Meine sehr verehrten Damen und Herren, lassen Sie es mich pointiert zusammenfassen: Man kann mit 16 dumme und kluge Entscheidungen treffen, man kann mit 26 kluge und dumme Entscheidungen treffen, man kann übrigens mit 46 oder 56 dumme und kluge Entscheidungen treffen und man kann das mit 76 oder 67 oder 68 auch machen. Es ist keine Frage des Alters, ob man dumme oder kluge Entscheidungen fällen kann. Wir möchten den jungen Menschen in diesem Land eine Stimme geben, wir wollen ihnen vertrauen und dieses Vertrauen ist gerechtfertigt.

(Beifall DIE LINKE, SPD, BÜNDNIS 90/DIE GRÜNEN)

Meine sehr verehrten Damen und Herren, in Artikel 68 der Thüringer Verfassung möchten wir den Bürgerantrag zu einem Einwohnerantrag machen. Wir wollen, dass Bürgerinnen und Bürger, die mit uns gemeinsam leben, dem Thüringer Landtag auch eine Frage, einen Antrag, eine Willensbekundung vorlegen können. Damit ist noch nichts entschieden, damit ist nur dokumentiert: Wir Bürgerinnen und Bürger im Freistaat Thüringen, alle, die wir hier leben, alle, die wir hier Brötchen kaufen, alle, die wir zu den Volksfesten gehen, alle, die wir hier arbeiten – sonst würden wir ja hier auch nicht leben und uns am Allgemeinwohl beteiligen – oder alle diejenigen, die wir, wo immer wir auch herkommen, natürlich auf Transferleistungen der Gesellschaft angewiesen sind, all diejenigen sollen das Recht haben, dem Thüringer Landtag eine Fragestellung oder eine Aufgabe zu übermitteln. Wo ist das Problem?

(Beifall DIE LINKE)

(Zwischenruf Abg. Möller, AfD: Das erklären wir Ihnen gleich!)

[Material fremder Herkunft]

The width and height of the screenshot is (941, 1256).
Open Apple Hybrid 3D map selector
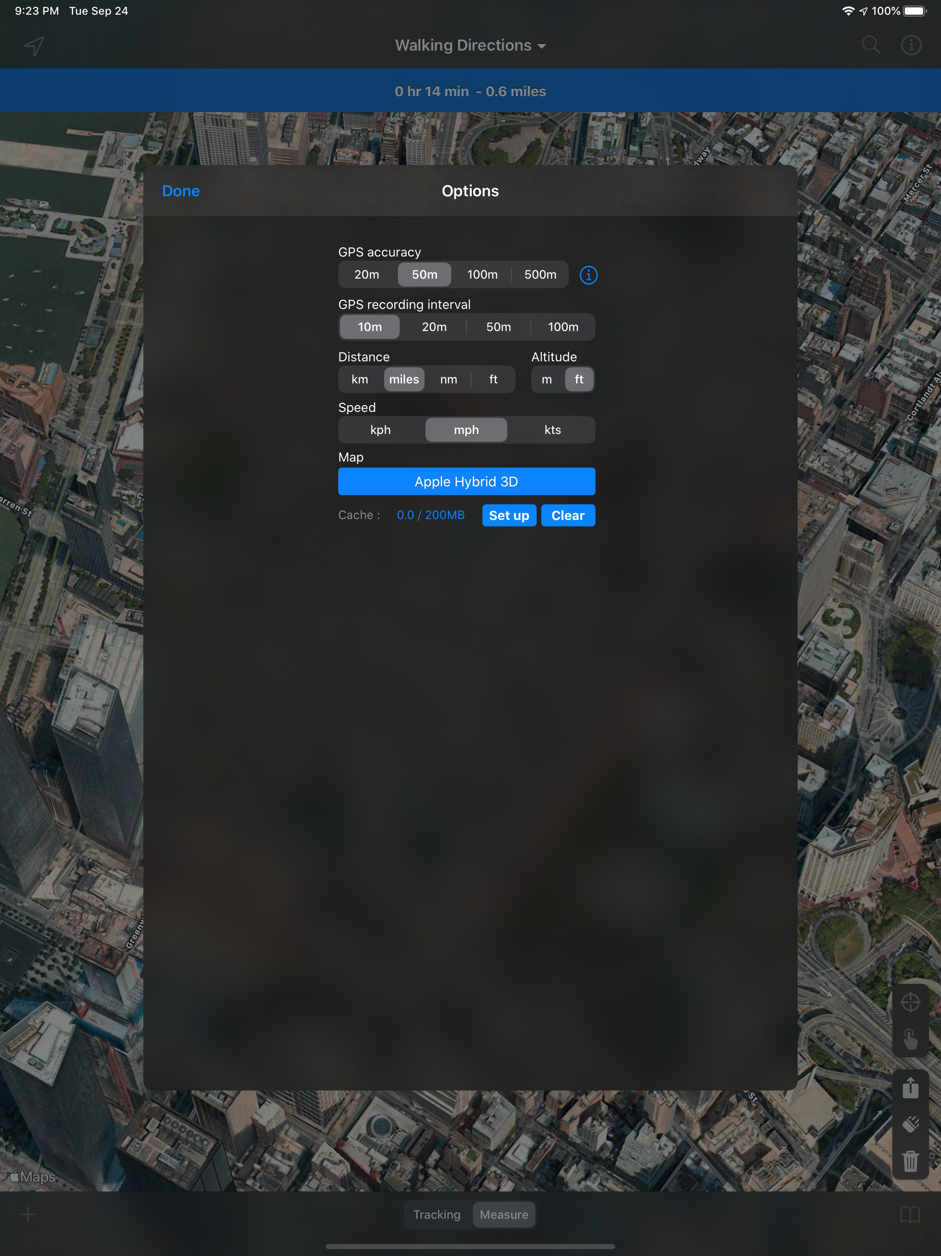[466, 482]
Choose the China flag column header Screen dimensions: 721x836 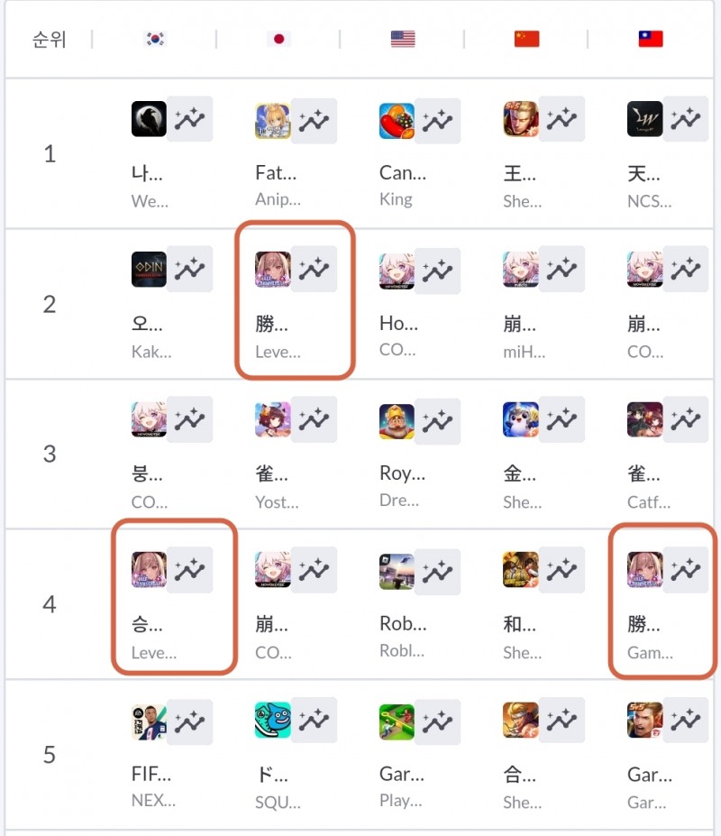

Meine sehr geehrten Damen und Herren, die Frage ist: Wo ist das Problem? Kollege Scherer hat gesagt: Wie soll man das denn feststellen können? Dabei vergessen Sie, dass wir genau diesen Einwohnerantrag auf kommunaler Ebene doch schon haben. Wie macht denn das die Gemeinde, die Fragestellung zu lösen, wer hier seinen Aufenthaltsort hat? Und Kollege Scherer weiß doch, dass zum Beispiel bei der Frage der Berechtigung, für ein Amt zu kandidieren – wo auch immer diese Frage überprüft werden muss, zum Beispiel bei einer Liste –, dass derjenige Einwohner, zum Beispiel der

Stadt Erfurt, um für den Stadtrat zu kandidieren und dabei …

(Zwischenruf Abg. Scherer, CDU: Einwoh- ner!)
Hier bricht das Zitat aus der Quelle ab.